Wie würdest du dein Ethos als Designer definieren? Gibt es etwas, das du in der Vergangenheit getan hast, das du aus heutiger Sicht nicht wieder tun würdest?
In meinem Berufsleben kann ich tatsächlich einen Weg erkennen, und ich kann Dinge aus verschiedenen Phasen miteinander verbinden. Was ich heute bin, ist das Ergebnis dessen, was ich gewesen bin. Diese Geschichte kann ich nicht umschreiben. Wenn ich aber eins gelernt habe, dann, dass ich immer von denselben Dingen besessen bin: Ergonomie, einfache Montage, die Magie von Textilien … Ich weiß, dass ich bei jedem Projekt immer dieselben Träume mitbringe.
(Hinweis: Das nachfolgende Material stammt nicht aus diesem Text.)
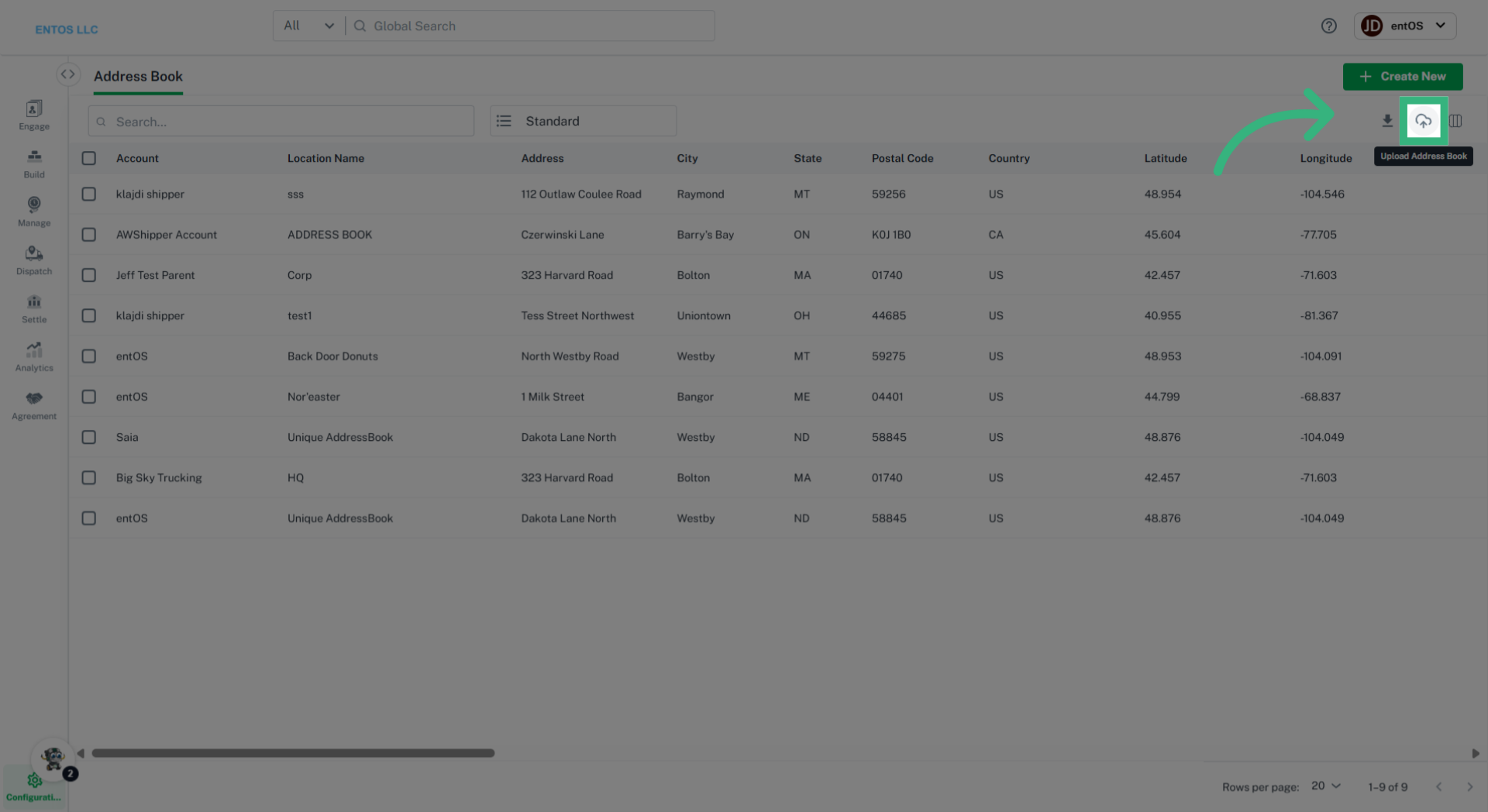Click the horizontal scrollbar thumb
Viewport: 1488px width, 812px height.
coord(293,753)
„Die Ästhetik wird geerdeter. Das bedeutet, dass die Materialien so aussehen, wie sie sind, die Konstruktion wird offensichtlicher, und alles ist transparenter.“
– Erwan Bouroullec

Möbel und Produkte für die Serienherstellung zu entwerfen bedeutet auch immer, die Rentabilität im Auge zu behalten. Wie kannst du als Designer dazu beitragen?
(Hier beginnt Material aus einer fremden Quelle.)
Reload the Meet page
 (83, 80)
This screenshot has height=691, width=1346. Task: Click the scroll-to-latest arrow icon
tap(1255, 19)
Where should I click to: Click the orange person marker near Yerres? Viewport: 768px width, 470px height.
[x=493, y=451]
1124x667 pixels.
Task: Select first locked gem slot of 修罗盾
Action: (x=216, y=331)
Es liegt ein Zauber darin, etwas für jemanden herzustellen, der es erwerben wird. Das ist eine der ältesten Tätigkeiten der Menschheit. Sie kann auf gegenseitigem Respekt und Freude beruhen. Eine der Kehrseiten unserer heutigen Zivilisation ist, dass die Kund*innen nur noch selten die Produzent*innen kennenlernen. Es ist noch gar nicht so lange her, da ging man zu einem Möbelhersteller und bat ihn, einen Tisch und Stühle anzufertigen. Es kam zu einem fruchtbaren Gespräch: „Was wollen Sie? Was habe ich zur Verfügung? Wie hoch ist der Preis?“ Das Beste an diesem Gespräch war die Empathie auf beiden Seiten, da jeder den Kontext des anderen verstand. Mein Ziel ist es, die Verkäufer*innen und Hersteller glücklich und stolz auf das Produkt zu machen, so dass sie dessen Qualität und Konstruktion ganz natürlich erklären können. Darin liegt die wahre Rentabilität.
„Mynt“ für Vitra ist ein schlanker Arbeitsstuhl, der visuelle Leichtigkeit ausstrahlt. War das das Ziel des Entwicklungsprozesses?
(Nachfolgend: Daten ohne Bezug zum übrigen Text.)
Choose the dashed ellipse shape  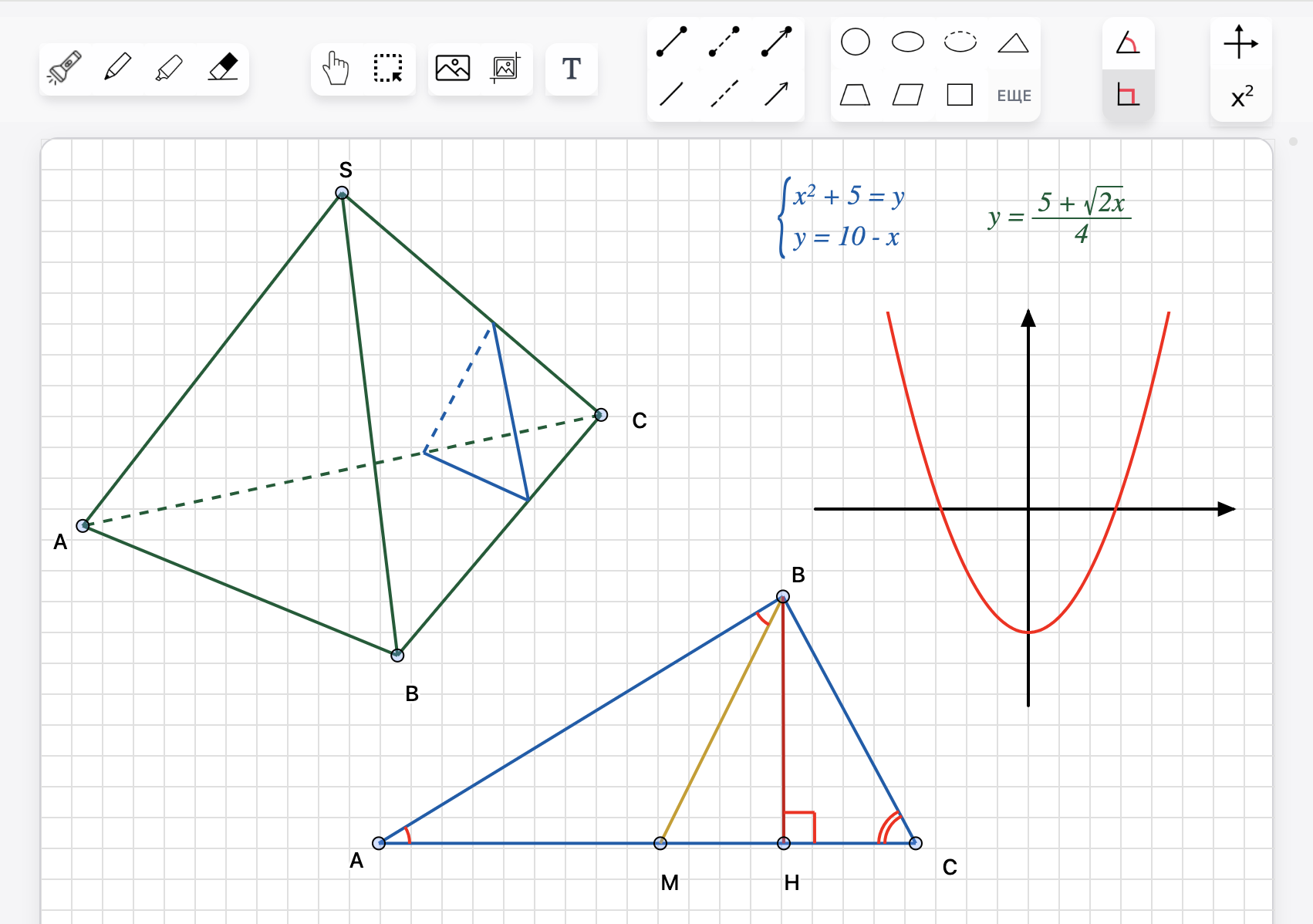point(960,42)
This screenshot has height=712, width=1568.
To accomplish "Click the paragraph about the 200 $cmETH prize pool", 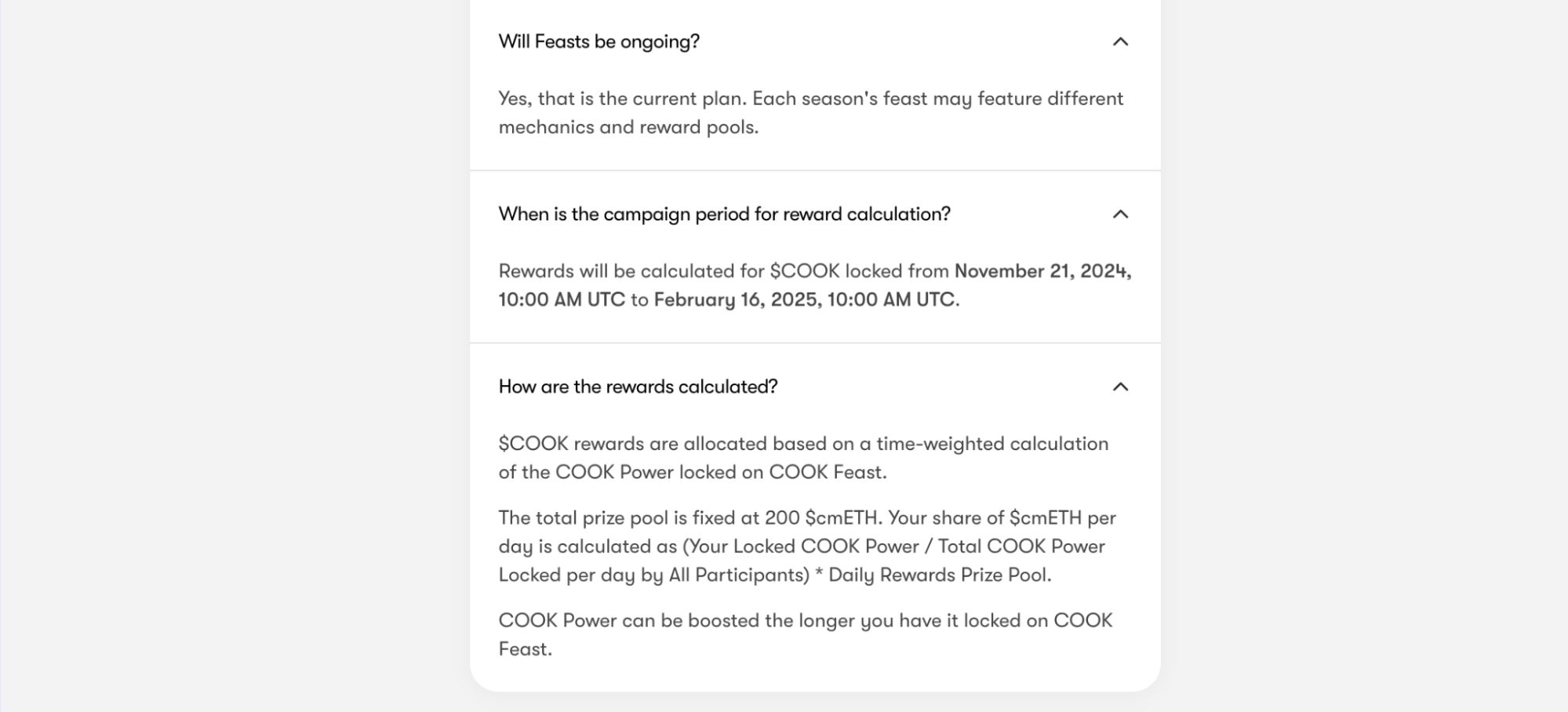I will [807, 547].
Ich würde sagen, dass wir nach dem besten Minimum gesucht haben. Arbeitsstühle sind immer komplexer geworden, mit immer mehr Verstellmöglichkeiten. Viele von ihnen schaffen eine visuelle Umgebung, die nicht sehr einladend ist. Hier haben wir angesetzt, um das beste Minimum zu erreichen. Das bedeutet, zunächst einmal so wenig Materialien und Ressourcen wie möglich zu verwenden. Das führt oft zu einer effizienten Konstruktion, die wie von selbst eine gewisse Eleganz mit sich bringt.
„Mynt“ verfügt über eine neu entwickelte Mechanik, bei der sich Sitz und Lehne unabhängig voneinander bewegen.
Arbeitszeit ist immer weniger monolithisch. Das heißt, es gibt nicht die eine Situation, in der sich die Aufgaben ständig wiederholen. Man braucht also Stühle, die aufgeschlossener sind. Die mit jeder Art von Aufgabe, jeder Art von Situation und jeder Person zurechtkommen. Die Mechanik von „Mynt“ schafft einen entspannten Zustand, unser Körper versteht schnell, was er zu tun hat. Man surft fast ein wenig auf dem Stuhl.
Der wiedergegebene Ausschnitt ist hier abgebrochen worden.